Avoiding jail pays off: diverting people with mental illnesses out of prison takes commitment from the community along with adequate funding.

AuthorSteverman, Sarah

Community mental health care can be costly, but it is far cheaper for states than incarceration. It costs around $26 a day to treat someone in a community mental health program, but it can cost more than $65 a day to keep them in jail. And states can tap federal resources to help pay for community mental health services. The vast majority of prison costs, however, falls on the state.

Keeping people with serious mental health needs out of criminal justice systems requires a network of community mental health services. Without good treatment, people with serious mental illnesses often end up in difficult and dangerous situations. Those suffering from schizophrenia, bipolar disorder, major depression and other serious mental health disorders, can have delusional thoughts, hallucinations, extreme moods and other debilitating symptoms. These symptoms can cause a person to make decisions he normally wouldn't. Sometimes it leads to unlawful behavior.
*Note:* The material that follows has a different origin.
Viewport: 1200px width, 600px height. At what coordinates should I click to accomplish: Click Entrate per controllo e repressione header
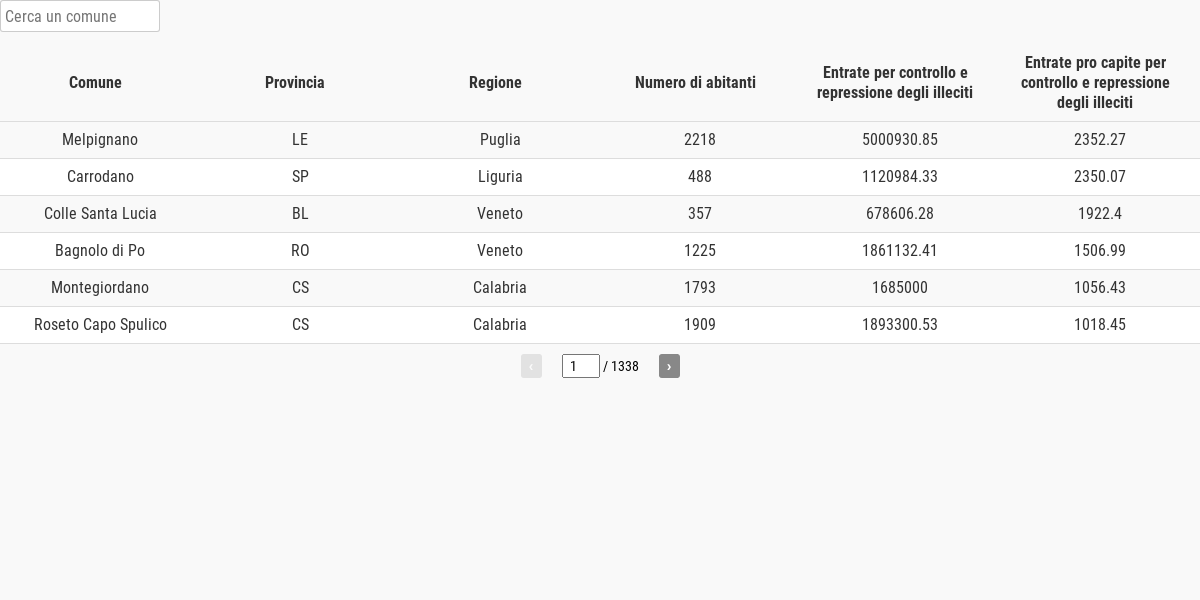point(895,82)
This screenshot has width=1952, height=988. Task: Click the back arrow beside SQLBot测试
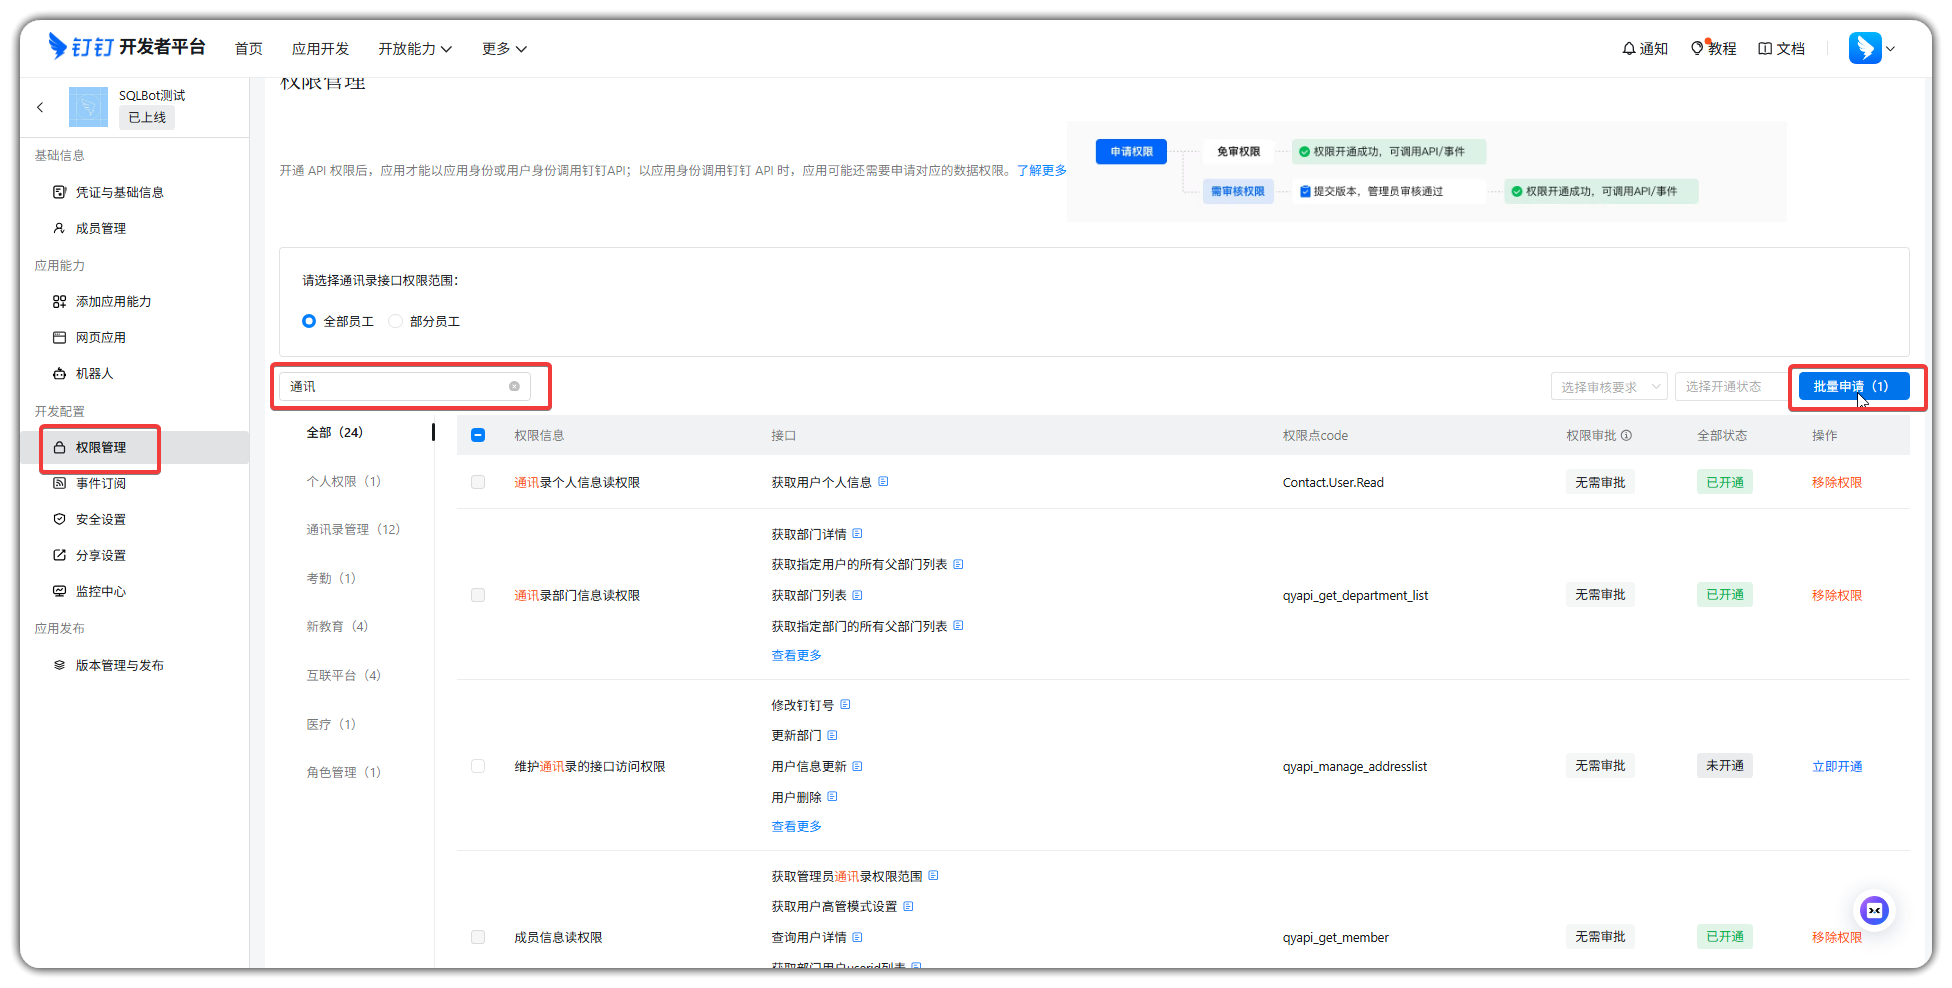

When adults with serious mental illnesses commit low-level misdemeanors like loitering, public intoxication and panhandling, connecting them to mental health services is better than a stay in jail for both them and the community.

Intervening on behalf of an offender with mental illness can take place at different points injustice proceedings. Police programs bring offenders to a mental health agency or crisis center instead of putting them in jail. Some jails have mental health workers from the local community agency onsite, making assessments easier and quicker while avoiding pre-trial expenses. Other programs are based on a court model, which requires a mental health agency to help identify alternative sentencing recommendations.

Despite variations in diversion programs, all have a common factor: A mental health worker performs an assessment and helps develop an individual treatment plan to get the offender on the right track and to help the justice system monitor his or her progress.

The treatment plans outline what community services the individual will participate in, where he will live, how his medications will be monitored, and how often he will report to his mental health agency and the court. The plan sets recovery goals and outlines the steps to take. The plan also outlines the responsibility of the mental health agency and courts to monitor the individual.

Some plans use "assertive community treatment" for people with serious mental illness. ACT team members are available 24 hours a day and...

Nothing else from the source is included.